The gasotransmitter hydrogen sulfide (H2S) has been recognized as a physiological mediator with a variety of functions across all domains of life. Many prokaryotic bacterial species endogenously generate H2S in their natural environments. However, to date, it is not known whether Mycobacterium tuberculosis (Mtb) is an endogenous producer of H2S. In this study, we tested the hypothesis that Mtb endogenously produces H2S to modulate respiration, central metabolism, oxidative stress, and drug susceptibility. We demonstrated that fast-growing non-pathogenic, slow-growing pathogenic mycobacterial species, as well as drug resistant clinical strains of Mtb species produce H2S. Here we demonstrate that fast-growing non-pathogenic M. smegmatis produces barely detectable quantities of H2S, whereas MDR Mtb produces large quantities of H2S. We have also developed a native PAGEbased assay for the rapid screening of H2S producing enzymes in the lysates of mycobacterial species. Using LC-MS/MS, we identified the protein, Rv3684 as an H2S-producing enzyme in Mtb.

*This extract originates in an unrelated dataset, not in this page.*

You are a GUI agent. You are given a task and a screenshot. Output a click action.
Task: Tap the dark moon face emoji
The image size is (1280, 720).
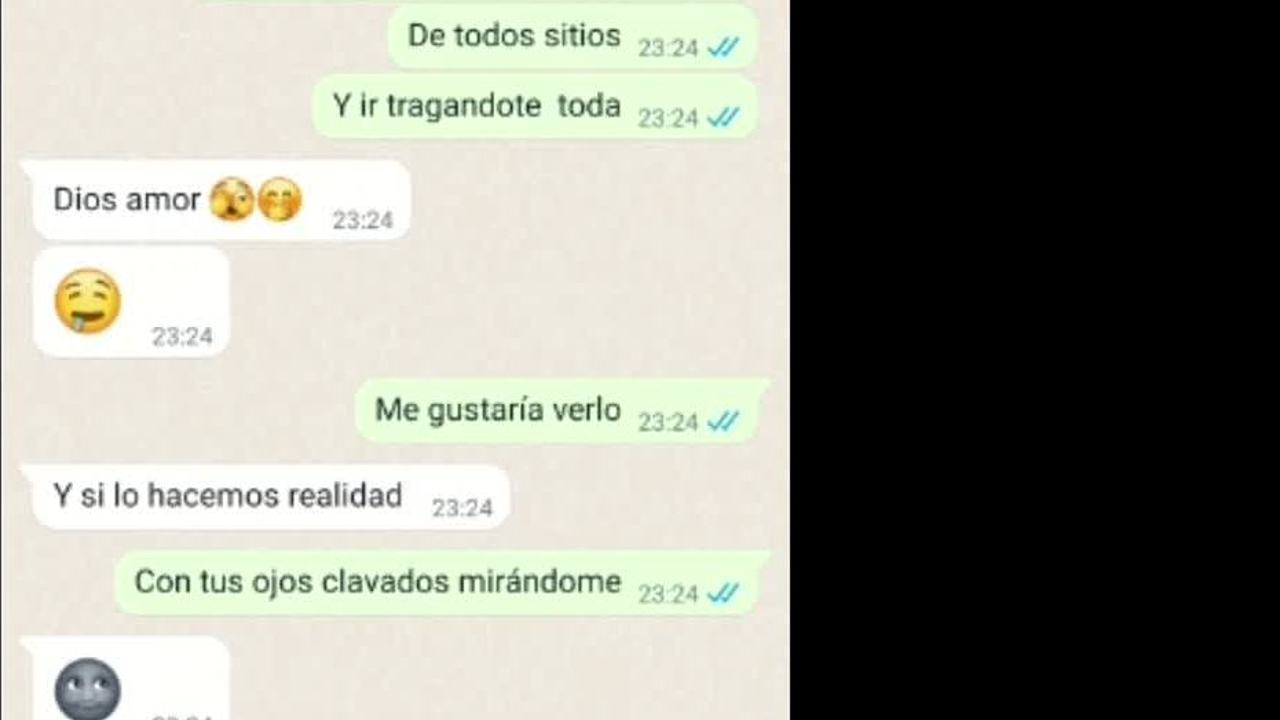[x=87, y=689]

Disruption of rv3684, demonstrated using the genetic knock out of rv3684, reduces, but does not eliminate, H2S production, suggesting the involvement of multiple genes in H2S production. Whole Mtb cell-based and lysate assays showed reduced levels of H2S production in the Mtb knockout strain compared to the wild-type strain. Noticeably, we demonstrated that the Mtb mutant is resistant to oxidative stress and the anti-TB drugs clofazimine and rifampicin. We also found that endogenous H2S is an effector molecule that maintains bioenergetic homeostasis by regulating Mtb respiration, and that H2S also plays a key role in central metabolism by modulating the balance between oxidative phosphorylation (OXPHOS) and glycolysis. In summary, our findings reveal previously unknown concepts of Mtb physiology with respect to Mtb-derived H2S and energy metabolism which has significant implication for routine laboratory culturing, understanding susceptibility and TB disease.